FAPS is associated with anxiety and poor mental health. When I am distracted or relaxed I am supposed to feel less pain, when I am stressed and tense I am supposed to feel more pain. My doctor recommended cognitive therapy as the number one fix. But I have been in therapy for over a year and while I’ve benefited in other areas of my life, it has been unhelpful in this one. While my mental health and anxiety fluctuated, my pain stayed the same or got worse, never better. Exercise was recommended as well, and while it makes me feel better mentally it makes me feel worse physically. The basic diagnosis of this chronic illness just doesn’t fit me.

I’ve seen two professionals and they have both told me they don’t believe my condition is physiological, the basic definition of FAPS. I don’t know if I was misdiagnosed or I have a different variation of FAPS that I wouldn’t be able to find through research.

What Google doesn’t tell you is that FAPS affects my whole life.

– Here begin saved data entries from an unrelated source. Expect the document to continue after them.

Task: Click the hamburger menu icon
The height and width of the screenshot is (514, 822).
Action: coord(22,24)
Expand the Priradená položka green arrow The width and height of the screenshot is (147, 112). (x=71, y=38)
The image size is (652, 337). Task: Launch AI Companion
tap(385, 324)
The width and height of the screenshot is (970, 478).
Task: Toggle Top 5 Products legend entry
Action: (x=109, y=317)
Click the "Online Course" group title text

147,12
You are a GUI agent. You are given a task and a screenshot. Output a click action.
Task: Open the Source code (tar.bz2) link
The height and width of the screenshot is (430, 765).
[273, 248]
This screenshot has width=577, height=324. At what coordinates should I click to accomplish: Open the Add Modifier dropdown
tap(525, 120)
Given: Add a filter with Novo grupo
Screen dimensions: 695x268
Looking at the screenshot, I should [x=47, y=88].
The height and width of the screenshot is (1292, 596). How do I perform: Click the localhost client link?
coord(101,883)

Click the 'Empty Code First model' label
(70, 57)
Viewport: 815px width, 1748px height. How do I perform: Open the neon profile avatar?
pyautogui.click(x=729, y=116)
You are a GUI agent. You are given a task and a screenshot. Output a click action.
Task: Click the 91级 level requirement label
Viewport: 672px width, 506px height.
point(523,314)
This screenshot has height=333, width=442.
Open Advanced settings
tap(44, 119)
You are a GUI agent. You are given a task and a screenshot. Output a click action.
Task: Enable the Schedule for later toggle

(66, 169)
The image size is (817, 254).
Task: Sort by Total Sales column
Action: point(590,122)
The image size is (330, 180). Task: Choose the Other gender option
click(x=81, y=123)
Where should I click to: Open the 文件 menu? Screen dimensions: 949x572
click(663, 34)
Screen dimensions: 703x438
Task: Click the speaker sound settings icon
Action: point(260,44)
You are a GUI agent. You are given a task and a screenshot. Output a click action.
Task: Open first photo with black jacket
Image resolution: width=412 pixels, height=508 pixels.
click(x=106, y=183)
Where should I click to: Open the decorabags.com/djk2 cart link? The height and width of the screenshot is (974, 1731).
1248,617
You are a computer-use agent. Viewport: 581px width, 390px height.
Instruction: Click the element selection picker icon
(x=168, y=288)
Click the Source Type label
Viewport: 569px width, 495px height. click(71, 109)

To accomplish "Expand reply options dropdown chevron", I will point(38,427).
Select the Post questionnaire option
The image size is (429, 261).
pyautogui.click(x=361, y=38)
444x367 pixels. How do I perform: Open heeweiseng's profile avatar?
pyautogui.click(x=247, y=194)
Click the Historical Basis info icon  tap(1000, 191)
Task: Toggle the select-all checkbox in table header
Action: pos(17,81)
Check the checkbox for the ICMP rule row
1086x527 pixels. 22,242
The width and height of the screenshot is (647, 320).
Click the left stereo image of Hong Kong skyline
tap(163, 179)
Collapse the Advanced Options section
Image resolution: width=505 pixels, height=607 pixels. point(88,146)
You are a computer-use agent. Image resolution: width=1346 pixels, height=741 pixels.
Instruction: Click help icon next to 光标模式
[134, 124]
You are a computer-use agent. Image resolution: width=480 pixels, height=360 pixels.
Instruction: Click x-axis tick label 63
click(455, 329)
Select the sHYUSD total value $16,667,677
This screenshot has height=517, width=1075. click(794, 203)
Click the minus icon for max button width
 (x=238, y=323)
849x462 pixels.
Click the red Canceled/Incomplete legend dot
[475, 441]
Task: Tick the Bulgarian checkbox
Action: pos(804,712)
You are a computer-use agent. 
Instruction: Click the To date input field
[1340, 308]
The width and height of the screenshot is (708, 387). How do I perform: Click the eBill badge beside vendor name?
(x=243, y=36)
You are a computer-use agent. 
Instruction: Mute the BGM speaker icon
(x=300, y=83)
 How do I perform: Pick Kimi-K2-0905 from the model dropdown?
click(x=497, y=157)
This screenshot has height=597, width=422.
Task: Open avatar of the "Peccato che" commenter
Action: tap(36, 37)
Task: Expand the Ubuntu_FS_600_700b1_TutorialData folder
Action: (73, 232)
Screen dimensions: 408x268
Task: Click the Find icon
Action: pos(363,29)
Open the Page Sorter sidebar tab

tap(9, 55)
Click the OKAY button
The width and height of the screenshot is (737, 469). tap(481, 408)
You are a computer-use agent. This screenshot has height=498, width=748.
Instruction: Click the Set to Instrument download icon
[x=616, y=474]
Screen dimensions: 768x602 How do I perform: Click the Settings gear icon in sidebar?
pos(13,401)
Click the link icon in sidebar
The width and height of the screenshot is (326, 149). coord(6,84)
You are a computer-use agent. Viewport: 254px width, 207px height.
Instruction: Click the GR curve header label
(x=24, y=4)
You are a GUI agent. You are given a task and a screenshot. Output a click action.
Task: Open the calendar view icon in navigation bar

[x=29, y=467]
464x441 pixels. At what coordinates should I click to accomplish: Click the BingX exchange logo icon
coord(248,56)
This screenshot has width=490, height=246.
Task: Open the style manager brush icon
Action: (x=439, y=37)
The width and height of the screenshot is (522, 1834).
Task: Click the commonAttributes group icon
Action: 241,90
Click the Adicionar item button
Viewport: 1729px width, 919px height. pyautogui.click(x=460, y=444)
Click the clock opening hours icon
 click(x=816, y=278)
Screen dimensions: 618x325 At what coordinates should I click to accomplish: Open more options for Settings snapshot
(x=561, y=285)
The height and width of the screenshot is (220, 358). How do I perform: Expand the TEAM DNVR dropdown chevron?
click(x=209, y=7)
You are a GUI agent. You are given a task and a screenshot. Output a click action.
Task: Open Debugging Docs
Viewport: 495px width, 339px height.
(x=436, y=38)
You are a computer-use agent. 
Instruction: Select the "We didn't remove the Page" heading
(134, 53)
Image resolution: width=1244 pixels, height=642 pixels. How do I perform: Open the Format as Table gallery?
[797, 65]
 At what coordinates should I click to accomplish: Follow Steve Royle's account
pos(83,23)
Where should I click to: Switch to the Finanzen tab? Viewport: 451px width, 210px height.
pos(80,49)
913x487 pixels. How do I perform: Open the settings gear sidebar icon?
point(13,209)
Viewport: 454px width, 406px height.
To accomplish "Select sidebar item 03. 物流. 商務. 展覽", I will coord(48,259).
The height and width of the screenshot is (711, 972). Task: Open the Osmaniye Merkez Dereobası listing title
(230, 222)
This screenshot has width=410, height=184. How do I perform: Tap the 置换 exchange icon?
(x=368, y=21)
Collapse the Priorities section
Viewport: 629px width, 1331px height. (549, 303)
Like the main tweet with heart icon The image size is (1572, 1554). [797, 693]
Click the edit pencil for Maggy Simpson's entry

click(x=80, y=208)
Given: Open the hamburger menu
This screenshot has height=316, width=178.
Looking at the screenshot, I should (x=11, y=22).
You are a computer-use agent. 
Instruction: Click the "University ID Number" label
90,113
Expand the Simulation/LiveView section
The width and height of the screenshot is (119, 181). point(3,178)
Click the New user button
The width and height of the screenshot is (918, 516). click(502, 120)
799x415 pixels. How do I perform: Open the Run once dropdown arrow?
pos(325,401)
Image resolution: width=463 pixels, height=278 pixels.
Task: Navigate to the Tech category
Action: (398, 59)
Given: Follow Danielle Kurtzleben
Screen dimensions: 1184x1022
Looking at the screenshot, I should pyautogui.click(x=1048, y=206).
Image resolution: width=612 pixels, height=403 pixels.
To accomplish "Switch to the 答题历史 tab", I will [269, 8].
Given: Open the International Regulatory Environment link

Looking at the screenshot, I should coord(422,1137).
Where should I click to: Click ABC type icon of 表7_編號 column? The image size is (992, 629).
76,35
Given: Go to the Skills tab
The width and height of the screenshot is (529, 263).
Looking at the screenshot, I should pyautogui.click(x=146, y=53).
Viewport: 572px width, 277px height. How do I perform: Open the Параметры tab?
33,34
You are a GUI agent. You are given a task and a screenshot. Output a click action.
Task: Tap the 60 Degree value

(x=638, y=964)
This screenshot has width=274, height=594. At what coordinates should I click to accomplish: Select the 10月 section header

Physically it isn’t only pain. I have nausea and headaches. I can’t sleep at night due to physical discomfort. And over the past two years it has only gotten worse, I’ve developed more and more symptoms. Mentally it’s hard. It is hard to be happy when it feels like your body hates you. When it feels like your body is trying to kill you from the inside out. Emotionally it affects the relationships in my life. I miss out on things, because some days I wake up feeling terrible and there is nothing I can do about it. Most of the time I force myself to get up and go to school because of attendance. It gets worse after lunch and I wish I could go home and lay down. But I can’t. I have to maintain my grades and my attendance but as soon as I get home all I can do is rest.

When I explain to people how the pain feels I model it in levels. There is the lowest level, when I wake up in the morning with nothing in my stomach. It is the time where you don’t feel hungry or full. I can block out the pain because I have gotten used to it. It doesn’t register to me as pain because it is my normal. It feels like a mild stomach ache. The next level is when I eat or drink anything. If I have a glass of water the pain increases. The highest level is when I eat certain foods like pasta, fish, anything acidic, etc. And then sprinkled in between levels is when food or drinks doesn’t cause me pain but pressure, anything on my stomach. Constricting clothes. Laying down on my stomach. Putting my computer on my stomach to do school work. If I sit with my knees against my chest it causes pressure on my stomach. When I am curled up and not laying straight it causes me pain. Anything you can think of.

I get one of three reactions when someone finds out. There is the most common, pity. It is by far my least favorite because after they find out I am then seen as fragile. People fall over themselves to get me what I need and while it seems like the perfect way to react. It isn’t. I don’t feel like a person and more like a problem. An obstacle in everyone else’s lives. I am not thought of as a normal person, I am defined by my condition. The other common reaction is ignorance. It isn’t much better than pity but people forget about it, they forget about what affects my everyday life. It isn’t taken into consideration when pertaining to me. They don’t take it seriously, they don’t take me seriously. The last, my favorite, reaction is understanding and curiosity. There aren’t a lot of people who understand what I go through and I am glad about that, but there’s no greater joy than meeting someone else like me. Someone who knows what it is to be sick. Or meeting someone who cares and wants to know more about it, those who ask me what I need going forward from them, and those who check in but don’t suffocate me with their worry. 

Healthy people are the luckiest, but most don’t realize it.